Transferencias erróneas: cuando un simple error digital puede convertirse en un problema real

En tiempos donde la inmediatez manda y las operaciones bancarias se realizan en cuestión de segundos, un pequeño error puede tener consecuencias importantes.
Así lo demuestra el caso de una vecina de Avellaneda, quien en el mes de febrero realizó una transferencia bancaria destinada a su hija con discapacidad, pero por una equivocación en el alias, el dinero terminó en manos de otra persona.
Según relataron familiares, la transferencia fue realizada a través del banco BBVA y el monto fue recibido por una mujer identificada como Mónica Elizabeth Menéndez, con domicilio en el partido de Escobar.
Tras advertir el error, la familia logró contactarse con la destinataria, quien, lejos de devolver el dinero, habría decidido retenerlo. Con el paso de los días, las vías de comunicación se fueron cerrando: mensajes sin respuesta, bloqueos y la imposibilidad de avanzar por la vía informal.

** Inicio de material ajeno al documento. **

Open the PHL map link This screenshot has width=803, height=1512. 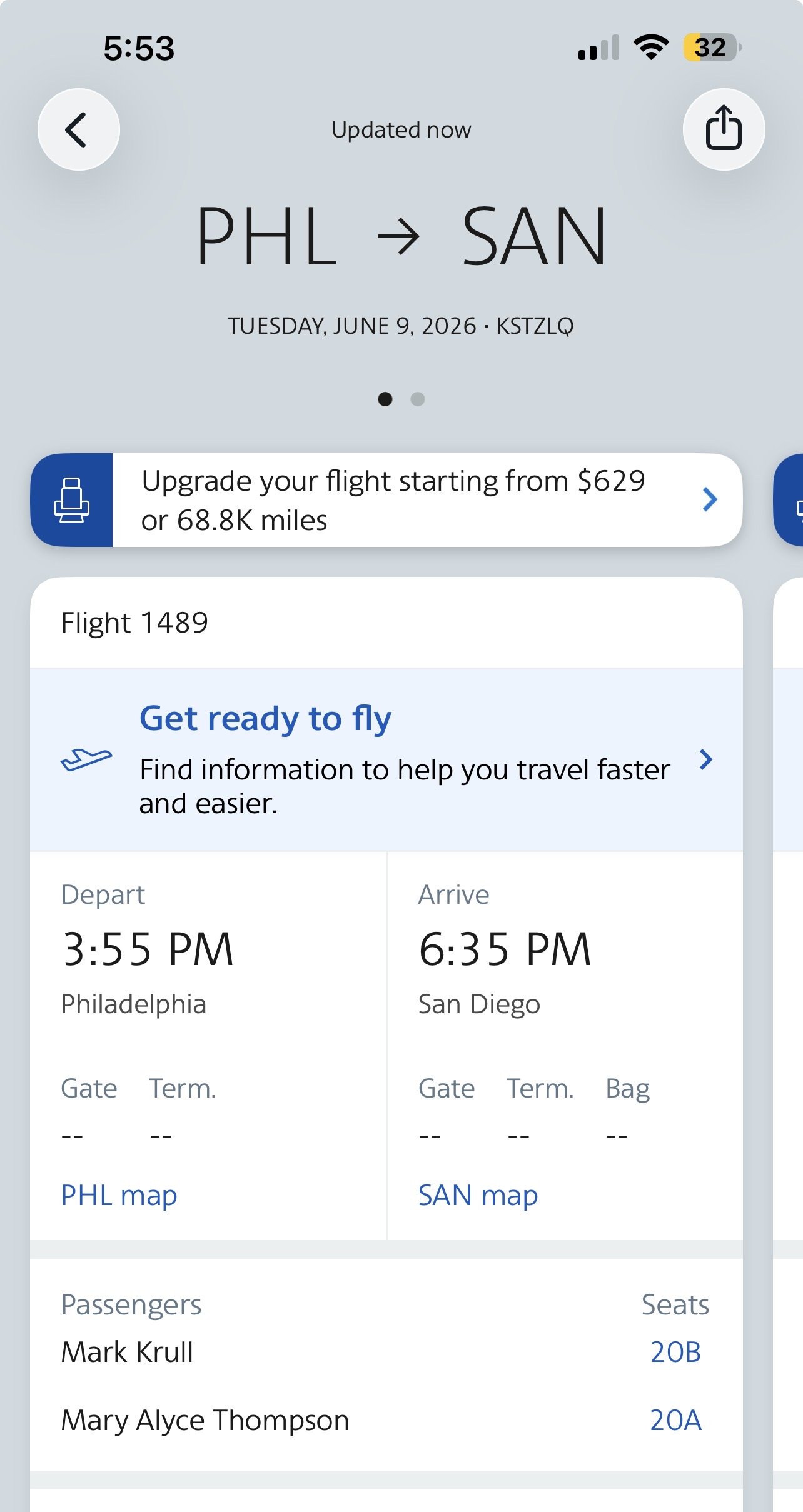(x=119, y=1195)
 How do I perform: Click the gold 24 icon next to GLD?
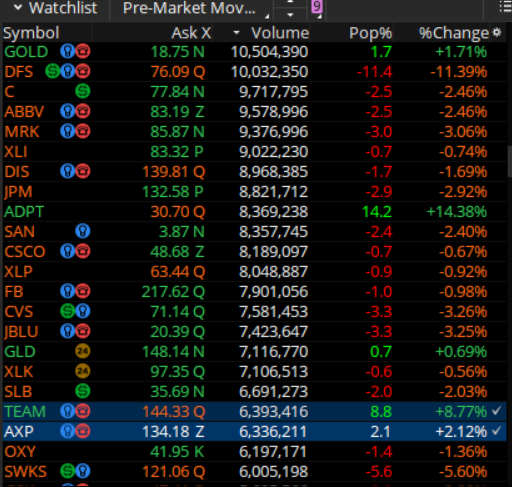click(83, 351)
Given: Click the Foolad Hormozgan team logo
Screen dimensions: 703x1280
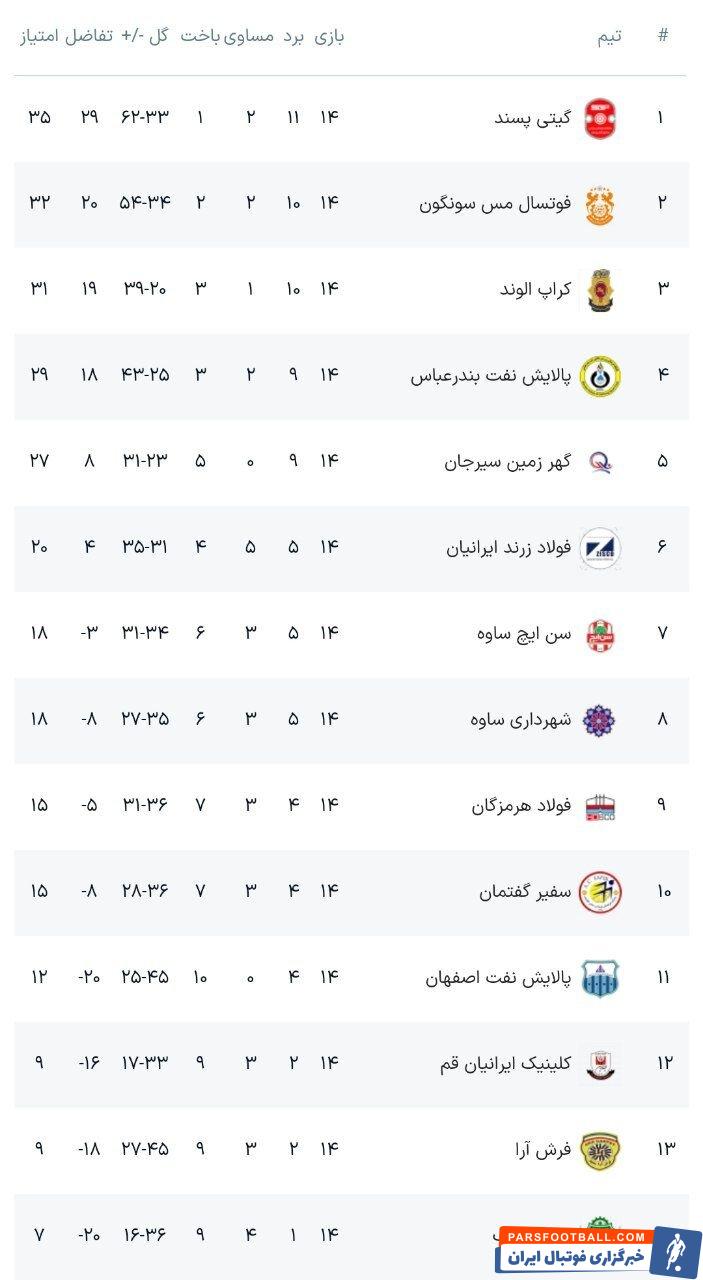Looking at the screenshot, I should click(x=599, y=806).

Este tipo de situaciones, cada vez más frecuentes en la era digital, deja en evidencia una zona gris entre la responsabilidad individual, la ética y los límites del sistema judicial.
¿Error o delito?
Si bien una transferencia errónea puede parecer un simple descuido, la negativa a devolver el dinero podría encuadrarse dentro de figuras legales como el “enriquecimiento sin causa” o incluso una apropiación indebida.
Sin embargo, en la práctica, iniciar acciones judiciales suele ser un camino largo, costoso y muchas veces incierto, especialmente cuando se trata de montos que no justifican —desde lo económico— el proceso.

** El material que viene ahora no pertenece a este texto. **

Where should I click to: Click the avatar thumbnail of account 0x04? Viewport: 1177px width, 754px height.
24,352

La otra cara de la tecnología
Las plataformas digitales simplificaron la vida cotidiana, pero también redujeron los márgenes de error: un alias mal escrito, un número incorrecto o una distracción pueden derivar en transferencias irreversibles en cuestión de segundos.
A diferencia de otros tiempos, donde una operación podía frenarse o corregirse, hoy el dinero llega de inmediato… pero no siempre vuelve.
Un llamado a la empatía
Más allá de lo legal, este caso interpela desde lo humano. Detrás del error hay una familia, una necesidad concreta y una situación vulnerable. La decisión de no devolver el dinero, aun sabiendo su origen, abre un debate sobre los valores en una sociedad cada vez más atravesada por la tecnología.
Porque si bien equivocarse es humano, aprovecharse del error ajeno también es una elección.